What we can learn from Jesus’ example is that our acts of love should be devoid of pride. Some acts of love and kindness don't require us to put ourselves in a position of discomfort, but the one that Christ performs here signifies that sometimes discomfort is necessary in service.
Arrogance is the antithesis of humility. Taking into account the fact that the task of washing someone's feet was extremely modest and required physically lowering yourself, we can see the act as symbolic of our need to exercise modesty and manage our perceptions of our own importance. We ought to be willing to suffer any indignity to serve Him. That is true love, and true humility.

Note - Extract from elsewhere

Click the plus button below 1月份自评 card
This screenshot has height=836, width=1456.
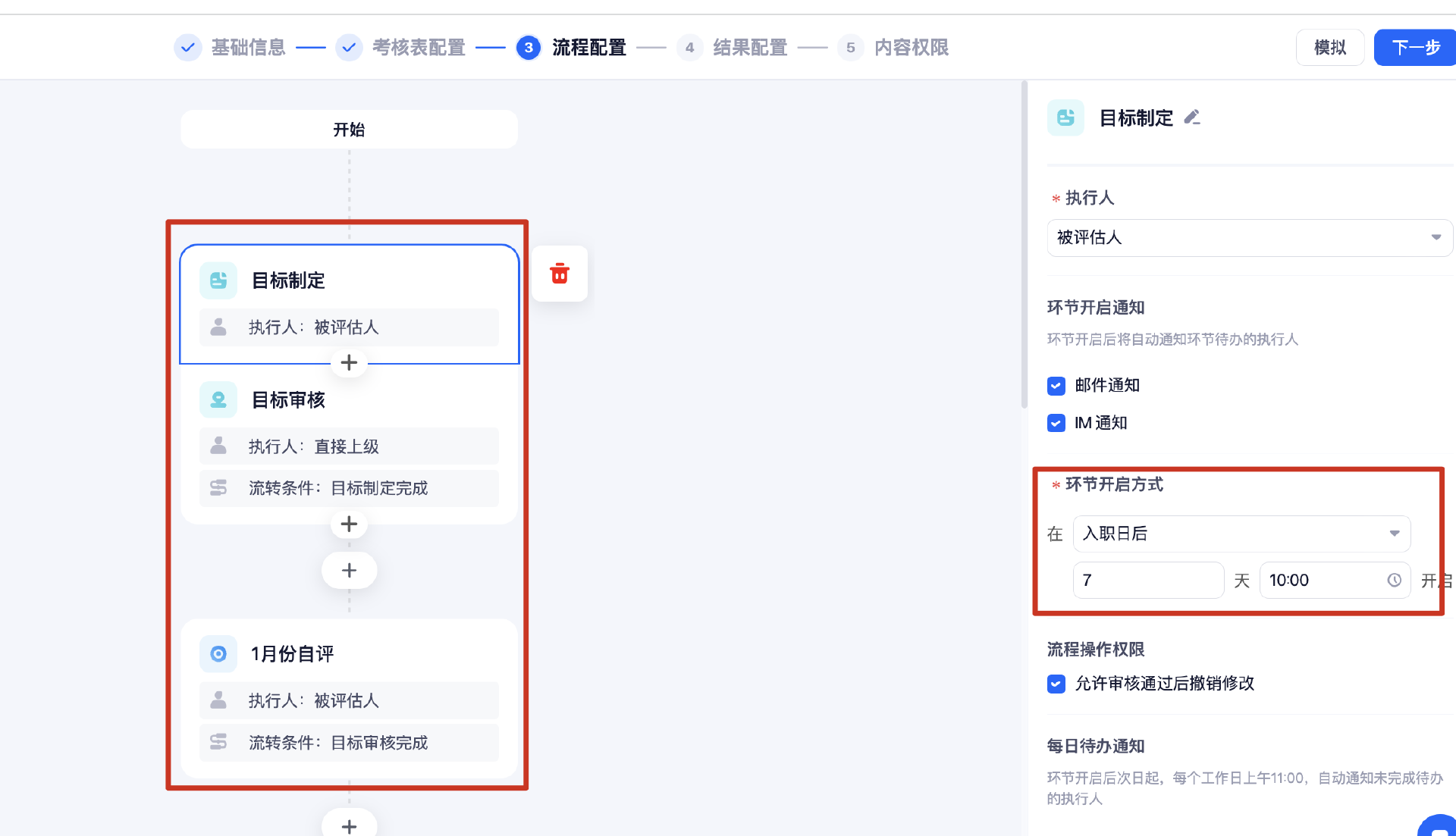coord(349,825)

We have all heard or read of Prime Minister Jacinda Arden’s public face following the atrocities in Christchurch recently. Dressed in black, her head covered, she opened her remarks in her parliament with the words: As-salaam-alaikum: a greeting in Arabic that means, Peace be with you.

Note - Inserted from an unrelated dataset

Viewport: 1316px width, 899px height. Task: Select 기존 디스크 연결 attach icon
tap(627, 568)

This is a love expressed- washing the spirits of the broken and grieving- what a blessing she bought not only to the hearers but to a nation and perhaps even to those beyond their shores.
What can we do here to wash the spirits of the homeless – the broken and grieving who visit us regularly? This is our challenge! Profound acts of washing are required of us – these acts are redemptive – they bring life and hope -they will sometimes be uncomfortable – confronting – different - yet it’s the very clear message tonight from the upper room to each of us gathered here.
We might consider the following as a prayer to conclude this address or maybe a challenge to send us out:
Poor Ones - Broken ones, those homeless and grieving and sad - those sick and those with addictions -
Please take the food we offer with love. It is yours. A house with running water should be yours also. A plot of land, a dignified job -- all yours. Forgive us for offering it. Charity is not substitute for justice but you and your children are hungry now.
Spirit of Justice, break open our hearts. Break them wide open. Let anger pour through like strong winds cleaning us of complacency, Let courage pour through like spring storms flooding out our fear and complacency.
Let zeal pour through like blazing summer sun, filling us with passion.
Force of Justice, grant us anger at what is, courage to do what must be done, passion to break down the walls of injustice and build a land flowing with milk and honey for God's beloved, God's special love, God's Poor Ones.
Spirit of Justice, break open our hearts.